As with the rest of the Gaspé Peninsula, Provincial Route 132 is the main road in and out of the Land's End area. Via it and Autoroute 20, Gaspé and Percé are an eight- and nine-hour drive, respectively, from Quebec City. From Montreal, add two and a half hours.
As an alternative, Gaspé is home to Michel Pouliot Airport (Aéroport Michel-Pouliot de Gaspé) (YGP IATA), which is served with daily flights from Îles de la Madeleine, Quebec City, and Montreal on Air Canada Express.
A more unusual way to get into this part of the peninsula is by boat. Chandler is the Gaspesian port of call for the M/V CTMA Vacancier, a cruise ship that plies the St. Lawrence from Montreal to the Îles de la Madeleine with additional stops in Quebec City and the Charlevoix region. The sixth day of the weeklong cruise, which includes a full-day stop in Chandler and an optional shuttle to Percé, is a great opportunity to briefly explore what the Land's End region has to offer.
The part of Route 132 that runs through the Gaspé Peninsula is an oddity, with a lasso-shaped trajectory that does a 360-degree turn and loops back in on itself. But the fact that it's signed est (east) and ouest (west) like any normal route, rather than clockwise and counterclockwise, can make navigation a headache. If you're driving between Gaspé and Percé and notice that the signs have changed direction yet you didn't make any U-turns, you're not seeing things: it just means that 132 has completed a half-circle along that loop and is starting to double back. When in doubt, have a GPS handy.
There's a good reason folks make the long drive out here: Land's End is home to an outsize share of the iconic tourist attractions that have put the Gaspé Peninsula on the map. Number one with a bullet on that list is Percé Rock (Rocher Percé) in the town of the same name: a 20-metre (66-foot) high, naturally arch-shaped offshore rock formation that's grouped with the nearby seabird colony of Bonaventure Island (Île Bonaventure) into the Gaspé Peninsula's most popular national park.
A word of warning, though: don't go to Percé if you're expecting the majestic solitude and wilderness you normally associate with the term "national park". If that's more what you're after, head north to Forillon National Park just outside Gaspé.

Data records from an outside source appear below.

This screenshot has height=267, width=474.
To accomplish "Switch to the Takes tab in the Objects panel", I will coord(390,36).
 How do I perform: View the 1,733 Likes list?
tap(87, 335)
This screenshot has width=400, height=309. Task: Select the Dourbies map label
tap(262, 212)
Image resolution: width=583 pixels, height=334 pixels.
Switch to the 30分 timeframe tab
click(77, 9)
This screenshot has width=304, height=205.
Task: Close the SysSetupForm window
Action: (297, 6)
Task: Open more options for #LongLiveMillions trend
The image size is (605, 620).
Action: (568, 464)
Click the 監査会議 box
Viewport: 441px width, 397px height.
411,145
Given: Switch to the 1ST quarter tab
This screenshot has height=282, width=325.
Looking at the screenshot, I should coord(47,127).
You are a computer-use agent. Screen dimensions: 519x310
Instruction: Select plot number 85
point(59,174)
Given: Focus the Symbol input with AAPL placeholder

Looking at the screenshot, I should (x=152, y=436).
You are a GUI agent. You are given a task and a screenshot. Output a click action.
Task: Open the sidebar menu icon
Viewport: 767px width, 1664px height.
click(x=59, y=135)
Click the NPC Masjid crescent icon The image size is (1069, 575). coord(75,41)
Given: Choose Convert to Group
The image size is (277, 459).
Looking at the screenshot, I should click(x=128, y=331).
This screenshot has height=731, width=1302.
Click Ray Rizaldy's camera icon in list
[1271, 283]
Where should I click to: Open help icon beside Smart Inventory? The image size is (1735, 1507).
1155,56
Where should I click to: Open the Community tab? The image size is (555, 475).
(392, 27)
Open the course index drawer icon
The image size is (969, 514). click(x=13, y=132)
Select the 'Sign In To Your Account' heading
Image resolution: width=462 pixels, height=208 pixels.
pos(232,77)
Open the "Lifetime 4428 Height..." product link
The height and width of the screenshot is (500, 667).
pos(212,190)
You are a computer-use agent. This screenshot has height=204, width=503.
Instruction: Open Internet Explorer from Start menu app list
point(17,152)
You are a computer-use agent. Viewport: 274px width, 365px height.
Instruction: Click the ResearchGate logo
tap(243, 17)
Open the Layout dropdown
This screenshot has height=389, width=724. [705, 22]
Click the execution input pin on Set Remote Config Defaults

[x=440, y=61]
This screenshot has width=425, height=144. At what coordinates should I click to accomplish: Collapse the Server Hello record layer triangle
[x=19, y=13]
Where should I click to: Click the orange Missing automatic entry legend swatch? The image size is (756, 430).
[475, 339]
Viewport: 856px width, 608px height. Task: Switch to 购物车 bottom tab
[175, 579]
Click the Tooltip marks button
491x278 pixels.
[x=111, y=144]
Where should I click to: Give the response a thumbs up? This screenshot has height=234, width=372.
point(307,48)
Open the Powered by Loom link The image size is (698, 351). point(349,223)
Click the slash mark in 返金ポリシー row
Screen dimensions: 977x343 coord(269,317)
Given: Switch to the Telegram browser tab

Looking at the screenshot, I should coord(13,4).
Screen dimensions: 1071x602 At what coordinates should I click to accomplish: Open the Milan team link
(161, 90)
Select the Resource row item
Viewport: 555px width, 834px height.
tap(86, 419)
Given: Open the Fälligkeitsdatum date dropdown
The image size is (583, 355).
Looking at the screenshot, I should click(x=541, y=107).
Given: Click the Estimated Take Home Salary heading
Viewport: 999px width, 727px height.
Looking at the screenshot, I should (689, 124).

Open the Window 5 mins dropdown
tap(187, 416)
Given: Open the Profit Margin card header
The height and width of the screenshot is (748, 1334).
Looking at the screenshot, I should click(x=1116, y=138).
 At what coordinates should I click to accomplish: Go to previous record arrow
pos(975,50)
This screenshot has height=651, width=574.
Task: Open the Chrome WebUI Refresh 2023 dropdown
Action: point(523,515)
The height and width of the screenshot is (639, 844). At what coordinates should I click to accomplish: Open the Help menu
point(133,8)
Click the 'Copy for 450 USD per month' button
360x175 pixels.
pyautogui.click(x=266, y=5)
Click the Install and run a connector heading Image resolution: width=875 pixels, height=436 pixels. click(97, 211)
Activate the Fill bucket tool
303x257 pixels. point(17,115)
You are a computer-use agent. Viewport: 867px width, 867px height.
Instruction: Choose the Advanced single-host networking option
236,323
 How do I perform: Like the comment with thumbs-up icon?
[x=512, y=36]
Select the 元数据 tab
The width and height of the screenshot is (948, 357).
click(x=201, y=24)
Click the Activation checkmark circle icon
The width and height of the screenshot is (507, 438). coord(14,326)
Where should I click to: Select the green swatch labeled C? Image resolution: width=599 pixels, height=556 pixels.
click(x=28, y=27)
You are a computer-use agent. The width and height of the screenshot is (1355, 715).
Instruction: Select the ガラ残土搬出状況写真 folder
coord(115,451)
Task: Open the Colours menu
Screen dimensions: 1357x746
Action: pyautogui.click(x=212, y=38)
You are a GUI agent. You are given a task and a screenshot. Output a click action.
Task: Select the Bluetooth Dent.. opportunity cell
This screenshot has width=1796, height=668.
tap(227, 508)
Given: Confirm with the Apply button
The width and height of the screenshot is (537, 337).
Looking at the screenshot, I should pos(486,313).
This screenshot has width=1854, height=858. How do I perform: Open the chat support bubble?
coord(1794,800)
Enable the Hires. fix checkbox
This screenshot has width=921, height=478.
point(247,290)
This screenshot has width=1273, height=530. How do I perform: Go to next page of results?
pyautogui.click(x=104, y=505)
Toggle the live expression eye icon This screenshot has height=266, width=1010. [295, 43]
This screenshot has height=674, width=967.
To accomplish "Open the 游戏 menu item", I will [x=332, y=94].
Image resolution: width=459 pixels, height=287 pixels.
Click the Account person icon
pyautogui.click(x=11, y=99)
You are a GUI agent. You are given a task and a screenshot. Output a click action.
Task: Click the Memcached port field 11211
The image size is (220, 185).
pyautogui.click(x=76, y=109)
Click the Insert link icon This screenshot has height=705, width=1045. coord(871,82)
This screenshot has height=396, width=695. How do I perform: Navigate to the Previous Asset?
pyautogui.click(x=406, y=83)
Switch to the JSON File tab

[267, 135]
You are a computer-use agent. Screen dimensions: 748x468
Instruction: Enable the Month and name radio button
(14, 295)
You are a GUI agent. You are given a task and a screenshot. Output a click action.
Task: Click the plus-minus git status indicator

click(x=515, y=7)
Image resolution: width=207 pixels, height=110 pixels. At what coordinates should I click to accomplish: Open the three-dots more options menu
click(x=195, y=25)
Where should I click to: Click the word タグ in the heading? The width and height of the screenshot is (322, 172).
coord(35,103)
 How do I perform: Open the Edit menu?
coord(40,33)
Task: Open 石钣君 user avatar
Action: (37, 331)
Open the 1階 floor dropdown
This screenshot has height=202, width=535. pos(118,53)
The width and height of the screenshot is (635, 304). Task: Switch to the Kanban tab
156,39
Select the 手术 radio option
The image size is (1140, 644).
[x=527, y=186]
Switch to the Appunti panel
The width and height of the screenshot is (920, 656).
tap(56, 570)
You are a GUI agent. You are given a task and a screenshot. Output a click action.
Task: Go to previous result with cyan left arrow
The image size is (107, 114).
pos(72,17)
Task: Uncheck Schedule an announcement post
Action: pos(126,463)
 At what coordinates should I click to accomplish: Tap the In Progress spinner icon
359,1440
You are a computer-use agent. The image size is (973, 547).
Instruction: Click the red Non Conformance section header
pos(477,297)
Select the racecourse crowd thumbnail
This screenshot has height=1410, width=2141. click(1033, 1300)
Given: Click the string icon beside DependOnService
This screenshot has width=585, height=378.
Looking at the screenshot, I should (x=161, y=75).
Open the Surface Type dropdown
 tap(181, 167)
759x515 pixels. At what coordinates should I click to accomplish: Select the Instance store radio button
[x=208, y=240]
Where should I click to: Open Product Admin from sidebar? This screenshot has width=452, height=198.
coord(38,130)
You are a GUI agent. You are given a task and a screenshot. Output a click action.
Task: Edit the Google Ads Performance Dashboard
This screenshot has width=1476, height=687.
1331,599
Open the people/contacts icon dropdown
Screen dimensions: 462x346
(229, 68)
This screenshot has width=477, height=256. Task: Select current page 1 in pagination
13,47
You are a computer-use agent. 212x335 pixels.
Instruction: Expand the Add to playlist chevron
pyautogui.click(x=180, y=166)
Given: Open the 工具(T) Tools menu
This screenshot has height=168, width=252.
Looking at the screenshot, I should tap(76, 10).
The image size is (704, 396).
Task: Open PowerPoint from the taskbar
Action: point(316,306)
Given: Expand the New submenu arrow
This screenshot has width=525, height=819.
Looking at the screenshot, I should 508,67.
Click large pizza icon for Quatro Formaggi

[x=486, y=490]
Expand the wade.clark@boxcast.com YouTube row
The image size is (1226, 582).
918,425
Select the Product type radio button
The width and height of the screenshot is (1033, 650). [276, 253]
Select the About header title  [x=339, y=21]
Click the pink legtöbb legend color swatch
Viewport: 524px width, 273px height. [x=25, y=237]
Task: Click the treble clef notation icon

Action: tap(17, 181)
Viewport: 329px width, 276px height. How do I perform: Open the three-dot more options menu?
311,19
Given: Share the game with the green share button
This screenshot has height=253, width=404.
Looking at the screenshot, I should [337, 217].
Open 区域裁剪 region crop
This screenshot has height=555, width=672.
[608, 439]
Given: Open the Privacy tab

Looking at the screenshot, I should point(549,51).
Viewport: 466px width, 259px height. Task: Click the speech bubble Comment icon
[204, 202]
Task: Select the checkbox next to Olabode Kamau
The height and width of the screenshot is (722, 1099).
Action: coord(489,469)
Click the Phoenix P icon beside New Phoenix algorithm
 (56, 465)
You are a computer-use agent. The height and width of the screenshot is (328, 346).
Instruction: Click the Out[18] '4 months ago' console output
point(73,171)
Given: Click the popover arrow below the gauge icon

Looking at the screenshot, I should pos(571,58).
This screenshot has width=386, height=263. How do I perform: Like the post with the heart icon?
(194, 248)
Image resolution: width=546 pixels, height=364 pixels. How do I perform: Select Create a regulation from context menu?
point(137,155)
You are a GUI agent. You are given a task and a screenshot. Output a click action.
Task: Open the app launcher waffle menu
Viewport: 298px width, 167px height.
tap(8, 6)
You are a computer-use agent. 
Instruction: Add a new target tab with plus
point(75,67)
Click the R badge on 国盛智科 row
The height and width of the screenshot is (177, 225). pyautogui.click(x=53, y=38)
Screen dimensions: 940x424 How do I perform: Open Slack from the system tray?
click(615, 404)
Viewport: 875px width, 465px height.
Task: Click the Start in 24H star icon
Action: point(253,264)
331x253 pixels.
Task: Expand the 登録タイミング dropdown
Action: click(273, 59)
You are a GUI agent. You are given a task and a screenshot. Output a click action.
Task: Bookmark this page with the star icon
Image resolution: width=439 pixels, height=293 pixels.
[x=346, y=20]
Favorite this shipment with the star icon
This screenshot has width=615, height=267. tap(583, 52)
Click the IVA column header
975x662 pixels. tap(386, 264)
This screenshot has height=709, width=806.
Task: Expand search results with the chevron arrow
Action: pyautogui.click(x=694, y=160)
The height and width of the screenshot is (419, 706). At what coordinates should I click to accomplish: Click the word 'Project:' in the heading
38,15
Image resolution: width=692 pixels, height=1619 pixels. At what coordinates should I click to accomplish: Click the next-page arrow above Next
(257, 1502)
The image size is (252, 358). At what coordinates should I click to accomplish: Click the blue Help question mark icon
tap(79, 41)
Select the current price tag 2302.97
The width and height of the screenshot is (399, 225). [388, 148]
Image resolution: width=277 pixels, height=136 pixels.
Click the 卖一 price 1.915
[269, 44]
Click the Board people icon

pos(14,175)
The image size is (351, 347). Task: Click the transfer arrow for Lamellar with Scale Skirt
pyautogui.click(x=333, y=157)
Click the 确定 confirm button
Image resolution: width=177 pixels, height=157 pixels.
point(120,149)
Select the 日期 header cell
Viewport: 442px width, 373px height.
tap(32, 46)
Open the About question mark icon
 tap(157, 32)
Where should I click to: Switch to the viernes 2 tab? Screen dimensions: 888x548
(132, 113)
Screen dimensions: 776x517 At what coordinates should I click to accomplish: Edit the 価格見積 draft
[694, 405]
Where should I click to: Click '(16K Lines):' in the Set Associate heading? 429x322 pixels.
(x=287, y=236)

Gaspé is also a good place to go on days when your outdoor adventures get rained out. For a decidedly more academic experience, why not learn about the rich history and culture of the local area at the Gaspé Regional Museum (Musée de la Gaspésie)?
Restaurant options abound (relatively speaking) in this part of the peninsula. Gaspé is the place to go if you want a semblance of fine dining, with a number of surprisingly elegant and refined options.
Meanwhile, in Percé, oftentimes it's only the prices that are upscale: this is a tourist town par excellence, with the requisite glut of lackluster fare sold at a premium. If you're insistent on dining in the shadow of the rock, choose wisely.
Further south, Chandler's status as a village-relais (a Québécois term for a small village or town with a disproportionate wealth of services for highway travellers) means it's the place to go for a fix of familiar fast food chains like McDonald's, Subway, and Tim Hortons.
For the only thing that could be reasonably called a "nightlife scene" in this part of the province, head to Gaspé. That goes double if you like your booze with a side of live music: Bar Apollo in the outlying "suburb" of Rivière-au-Renard for country fans; La Voûte downtown for rock-and-rollers.
The Land's End region is also home to two of the Gaspé Peninsula's most renowned craft breweries: Pit Caribou and Frontibus, in Percé and Gaspé respectively.